# Nothing is working!!!!!



## logicalpsycho (Jul 23, 2006)

I tried it all papertowels in my atic, under my bed, in my computer cpu, above my fridge and not one seed has germinated even after 10 day what the hell is wrong with this?!?!


----------



## Insane (Jul 23, 2006)

When germinating seeds the 3 keys to success are: Warm, wet, and dark. Beyond that, it's just personal preference.


----------



## Mutt (Jul 24, 2006)

Also, if they are bagseed they may not be mature seeds and won't germ.


----------



## Stoney Bud (Jul 24, 2006)

Hey LP, try this. It works every time for me.

Fold some paper towels until you have 12 layers that will fit into a sandwich zipper bag.

put something between the last fold so you can get it open again easy.

put it into the baggie and then wet it good.

Lay the baggie in the sink and gently press almost all of the water back out of the paper leaving it just slightly more than damp.

open that puppy back up and put a half dozen seeds in the middle.

zip the bag almost shut and press it to get the air out.

Seal the baggie zipper.

Put this puppy in a dark, warm spot. Not hot. Just slightly warmer than you would like to be in, as in "not cool or cold".

Leave it alone for three days.

On the third day, open it up gently and if the seeds were viable, you should see at least some of them cracked with a small root starting out.

If none are cracked, you might have some "Microwaved" seeds.

Microwaves totally kill seeds almost instantly.
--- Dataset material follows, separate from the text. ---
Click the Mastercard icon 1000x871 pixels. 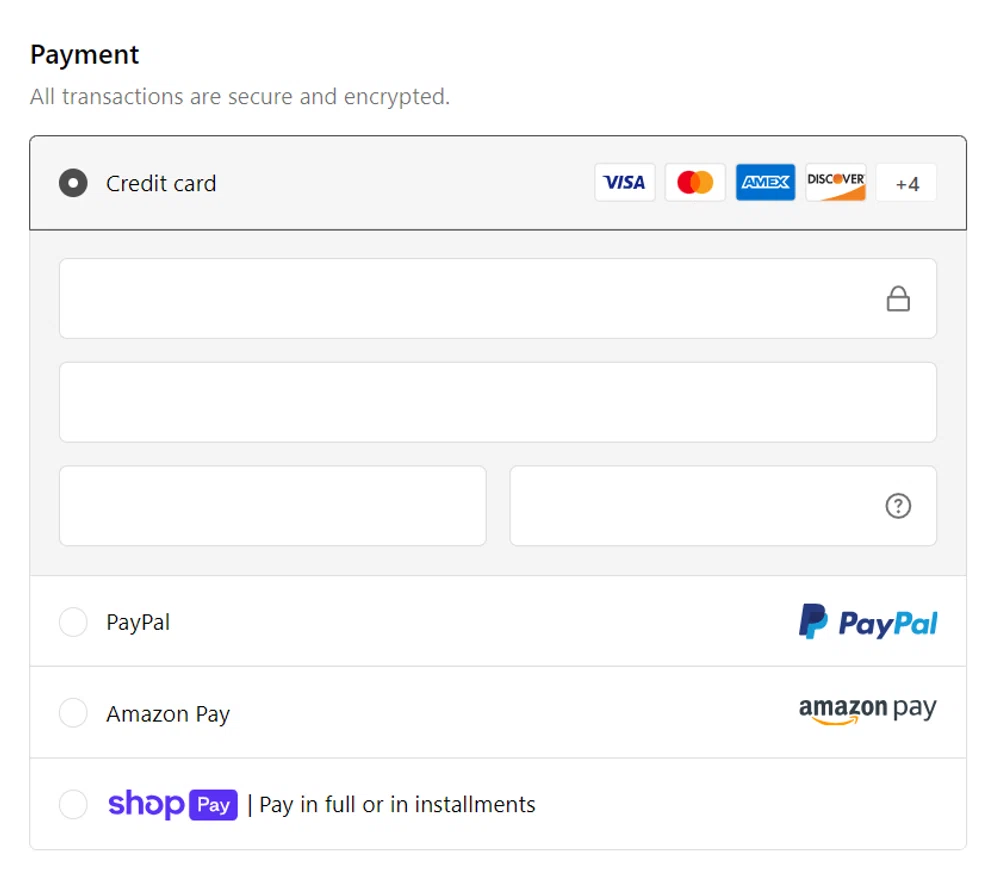coord(695,182)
Some growers nuke weed to sterilize their seeds. This prevents you from growing their weed and they think this will keep you coming back to them for more.
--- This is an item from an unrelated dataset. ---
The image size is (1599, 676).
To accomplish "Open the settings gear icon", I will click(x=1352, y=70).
Never nuke your seeds unless you want to kill them.

Let me know how the baggie thing works man.

It works 100% for me. Every seed cracks. Some in one day, some in two, but all in three. I leave them for 4 days to get the root long enough to speed up growth. Place the root into the soil just far enough to put the seed head so the top of the seed is just barely under the soil. Pat the soil so that no light gets under it, but not tight.
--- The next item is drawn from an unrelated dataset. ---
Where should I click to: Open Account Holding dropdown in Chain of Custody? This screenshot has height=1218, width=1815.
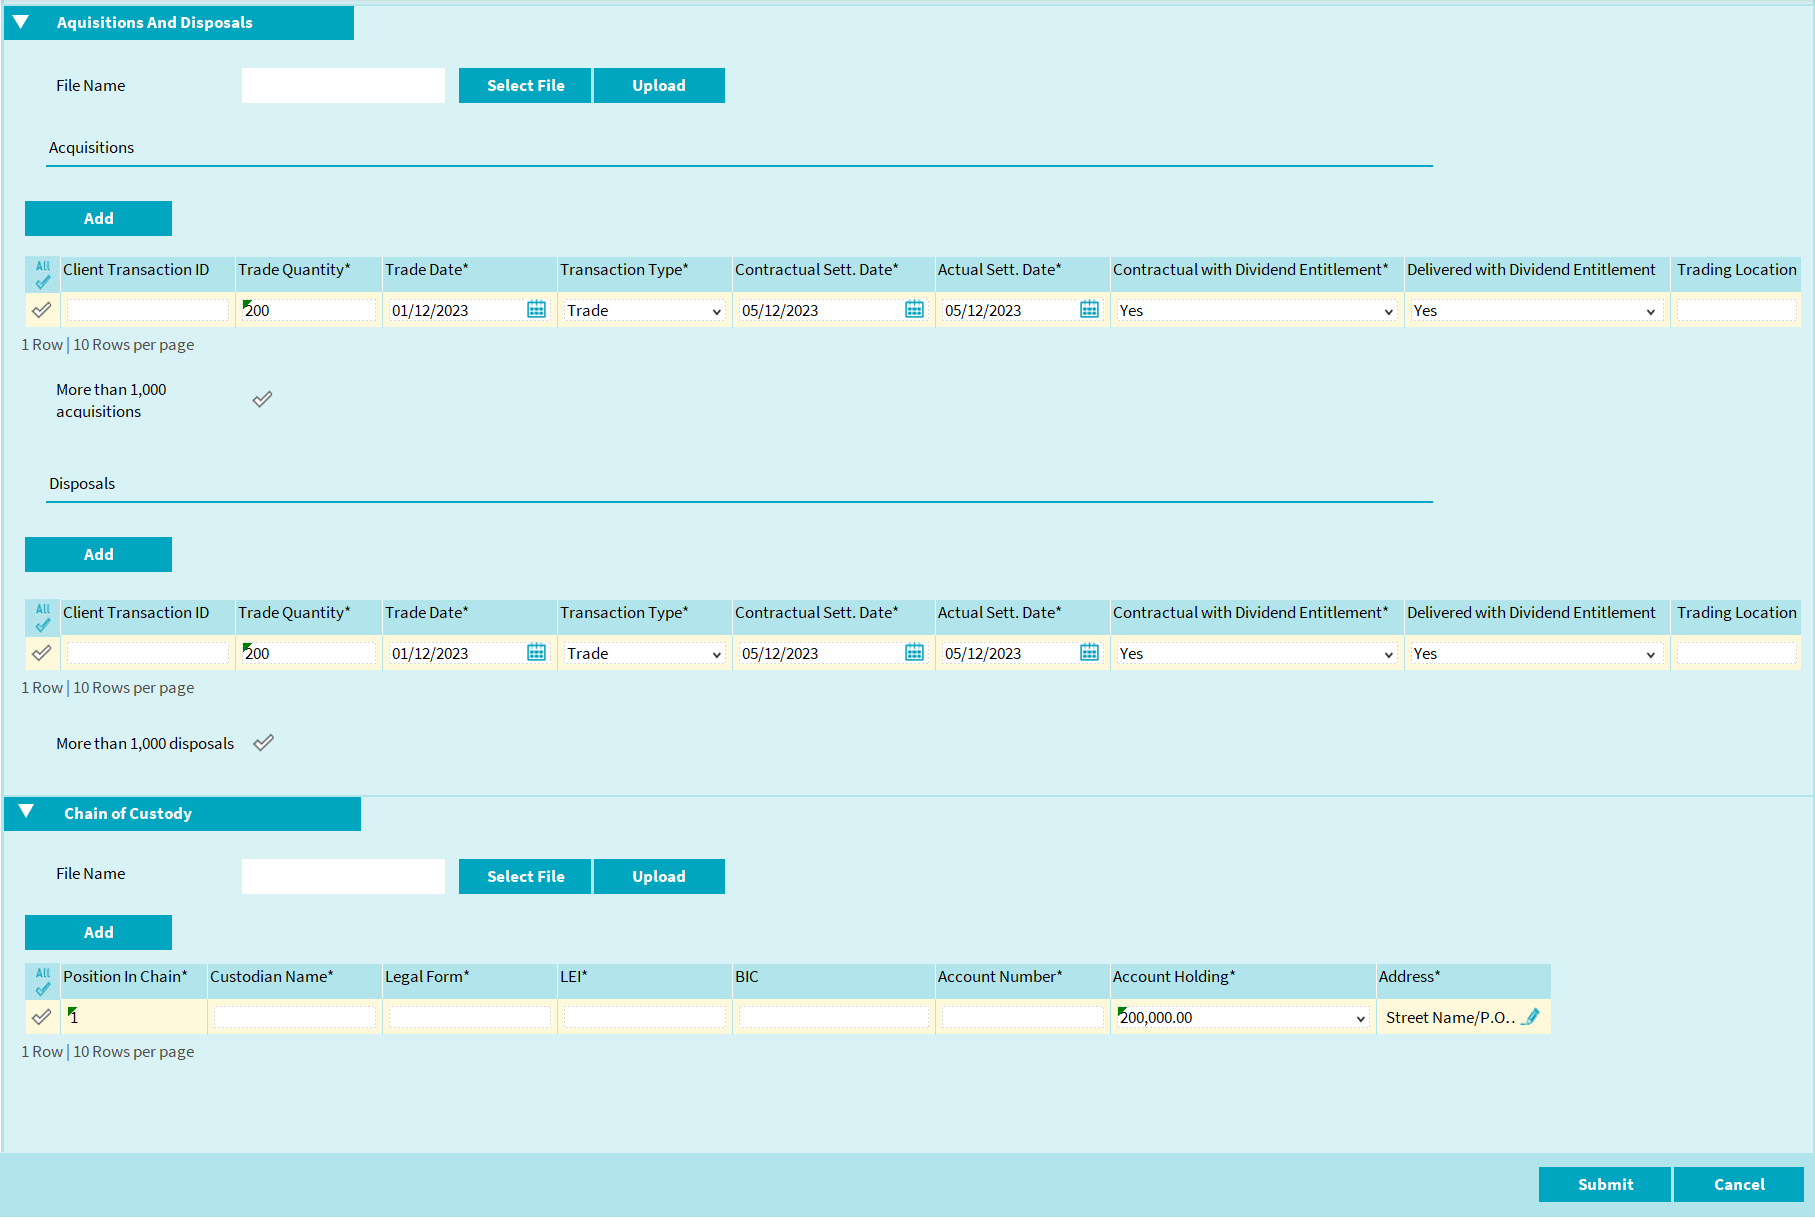click(x=1241, y=1018)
Good luck to you man, and I've sent a large dose of green MOJO to you!


----------



## Stoney Bud (Jul 24, 2006)

Insane said:
			
		

> Warm, wet, and dark.


Damn Insane! That works on many levels.

Hahahahahaaha, at least if I remember right, it does!


----------



## Ptbo_Stonerz (Jul 26, 2006)

Does it have to be a dark place? i put my seeds in damp paper towel in a margarine container and set on top of my flourescent light fixture. i put 30 seeds in the container and 22 cracked in 2 days. lol i guess my seeds were in the dark seeing as they were in a sealed container.


----------



## crunched (Jul 27, 2006)

seeds do germinate best in dark....marijuana seeds anyways!  the "paper towel" trick is by far the hardest.  starting seeds in the intended medium is far easier, dirt is a cake-walk!  keep 'em damp, not soaked.  use a light amount of fert in the medium, 10-52-10 seems to work the best for me, and availability is around the corner.  hit them w/ some light dustings of superthrive after they've been showing growth.  start seeds in the medium they're intended for.  the less transplants the better.  agreed, seed bags are a waste of time, buy good quality seeds.
Crunched=guaranteed method of propagation


----------



## bigjimflub (Jul 29, 2006)

logicalpsycho said:
			
		

> I tried it all papertowels in my atic, under my bed, in my computer cpu, above my fridge and not one seed has germinated even after 10 day what the hell is wrong with this?!?!


 


I had the same problem when i started and i read somewhere that you can presoak your seeds in water. just get a bowl of room temp water and place your seeds in the water four about 6 hours and then do the paper towel thing. I could not understand why everyone was saying 24 hrs or a few days to germinate until i used this method. i have left them in the water for up to ten hours and they have been ok. good seeds generally sink but it will still take a few hours for good seeds to sink in the water. just keep taping them down after a few hours to get them to sink.


----------



## Sabby (Jul 31, 2006)

I used layers of 2-ply toilet paper instead of paper towels, and tin foil in lieu of a  baggy...The foil keeps light from shining through. Put them outside on the porch for a day, or on your window sill. The sun will heat up the tin-foil and make it warm inside, and the water creates a nice humid environment. Check the seeds after a full day, hopefully some will have germed.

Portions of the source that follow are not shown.